Painter's exhibition dwells on eternal nature of art
Since 2006 Mao Xuhui, a leading figure of Chinese contemporary art, has revisited Guishan Mountain and nearby villages inhabited by the Sani people, a branch of the Yi ethnic group. The place is some 100 kilometers from Kunming, Yunnan province, where Mao has lived since childhood. There, Mao experiences a simple, self-sufficient and peaceful life exemplified by the Sani people. He feels days are repetitive and time is frozen in Guishan, in which he has found eternity and calmness, and new reasons to keep on painting.

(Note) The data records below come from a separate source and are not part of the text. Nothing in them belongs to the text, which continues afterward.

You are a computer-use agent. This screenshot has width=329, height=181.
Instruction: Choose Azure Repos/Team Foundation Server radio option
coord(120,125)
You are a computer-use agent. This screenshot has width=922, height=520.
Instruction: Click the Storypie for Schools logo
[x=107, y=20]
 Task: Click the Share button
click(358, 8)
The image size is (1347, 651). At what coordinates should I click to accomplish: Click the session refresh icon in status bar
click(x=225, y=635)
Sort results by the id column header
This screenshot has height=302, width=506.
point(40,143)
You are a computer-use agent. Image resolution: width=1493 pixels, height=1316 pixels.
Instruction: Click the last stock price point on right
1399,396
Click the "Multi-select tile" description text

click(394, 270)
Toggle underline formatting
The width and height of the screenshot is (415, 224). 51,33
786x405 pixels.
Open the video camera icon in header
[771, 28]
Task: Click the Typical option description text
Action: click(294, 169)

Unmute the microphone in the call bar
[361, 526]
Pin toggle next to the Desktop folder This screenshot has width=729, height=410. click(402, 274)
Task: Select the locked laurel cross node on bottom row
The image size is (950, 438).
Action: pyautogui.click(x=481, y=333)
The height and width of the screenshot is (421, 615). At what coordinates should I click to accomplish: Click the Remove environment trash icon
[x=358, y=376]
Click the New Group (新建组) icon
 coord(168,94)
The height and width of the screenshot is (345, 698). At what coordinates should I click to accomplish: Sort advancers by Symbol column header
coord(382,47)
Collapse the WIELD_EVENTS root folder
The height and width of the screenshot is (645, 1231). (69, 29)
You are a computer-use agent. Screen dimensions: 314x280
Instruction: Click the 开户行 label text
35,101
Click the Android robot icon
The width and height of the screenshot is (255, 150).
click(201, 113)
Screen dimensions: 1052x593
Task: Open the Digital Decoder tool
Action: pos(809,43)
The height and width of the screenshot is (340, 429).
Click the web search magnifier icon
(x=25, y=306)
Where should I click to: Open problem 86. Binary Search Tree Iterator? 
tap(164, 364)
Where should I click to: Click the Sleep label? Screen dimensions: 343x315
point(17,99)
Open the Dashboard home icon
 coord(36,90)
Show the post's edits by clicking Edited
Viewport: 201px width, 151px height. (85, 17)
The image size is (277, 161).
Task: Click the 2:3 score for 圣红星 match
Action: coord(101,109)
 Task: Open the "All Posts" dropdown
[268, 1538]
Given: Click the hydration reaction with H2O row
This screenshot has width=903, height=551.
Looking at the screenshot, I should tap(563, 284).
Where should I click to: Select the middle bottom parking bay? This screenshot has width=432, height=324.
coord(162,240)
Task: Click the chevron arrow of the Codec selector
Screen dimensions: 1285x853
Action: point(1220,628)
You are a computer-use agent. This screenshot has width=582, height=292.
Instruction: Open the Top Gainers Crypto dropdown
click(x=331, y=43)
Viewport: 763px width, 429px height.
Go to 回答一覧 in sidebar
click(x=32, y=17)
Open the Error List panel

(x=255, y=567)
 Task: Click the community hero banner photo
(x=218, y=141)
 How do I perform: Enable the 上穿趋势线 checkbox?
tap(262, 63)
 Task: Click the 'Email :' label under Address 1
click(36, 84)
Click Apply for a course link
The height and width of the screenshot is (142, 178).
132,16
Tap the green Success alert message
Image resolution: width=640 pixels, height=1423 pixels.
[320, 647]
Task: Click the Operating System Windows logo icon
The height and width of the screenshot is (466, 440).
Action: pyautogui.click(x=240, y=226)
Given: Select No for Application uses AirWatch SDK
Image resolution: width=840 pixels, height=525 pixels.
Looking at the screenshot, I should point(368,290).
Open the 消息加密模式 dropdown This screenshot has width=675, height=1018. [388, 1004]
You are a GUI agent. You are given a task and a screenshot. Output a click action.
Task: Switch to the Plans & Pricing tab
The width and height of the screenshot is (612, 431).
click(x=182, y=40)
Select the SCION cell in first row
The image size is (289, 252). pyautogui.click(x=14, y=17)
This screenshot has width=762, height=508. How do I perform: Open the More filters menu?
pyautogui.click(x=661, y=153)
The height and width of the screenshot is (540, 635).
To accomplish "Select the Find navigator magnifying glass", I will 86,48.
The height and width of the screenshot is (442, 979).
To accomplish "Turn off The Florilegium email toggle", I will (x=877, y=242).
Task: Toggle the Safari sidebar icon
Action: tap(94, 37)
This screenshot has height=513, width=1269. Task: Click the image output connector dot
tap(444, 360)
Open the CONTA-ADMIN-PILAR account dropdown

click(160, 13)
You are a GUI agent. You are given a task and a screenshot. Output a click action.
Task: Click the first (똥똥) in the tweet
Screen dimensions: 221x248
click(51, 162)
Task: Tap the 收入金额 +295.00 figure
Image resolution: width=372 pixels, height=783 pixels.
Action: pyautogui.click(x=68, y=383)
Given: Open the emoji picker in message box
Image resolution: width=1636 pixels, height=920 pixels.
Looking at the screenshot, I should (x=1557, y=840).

Mao's Guishan series of paintings are on show at The History of Eternity: Forty Years of Mao Xuhui 1980-2021, a retrospective exhibition reviewing his artistic development over the past four decades, beginning with his active days during a vanguard art movement in Yunnan and Sichuan provinces in the 1980s.
The exhibition, held at Tang Contemporary Art Beijing until Aug 26, shows oil paintings, ink works on paper, drawings and mixed-media creations to encompass distinctive motifs and styles in the different stages of Mao's career.
It is a document of not only an individual's continuous self-reflection, intensive vigor and tireless creativity but also serves as a mirror of the evolution of Chinese contemporary art.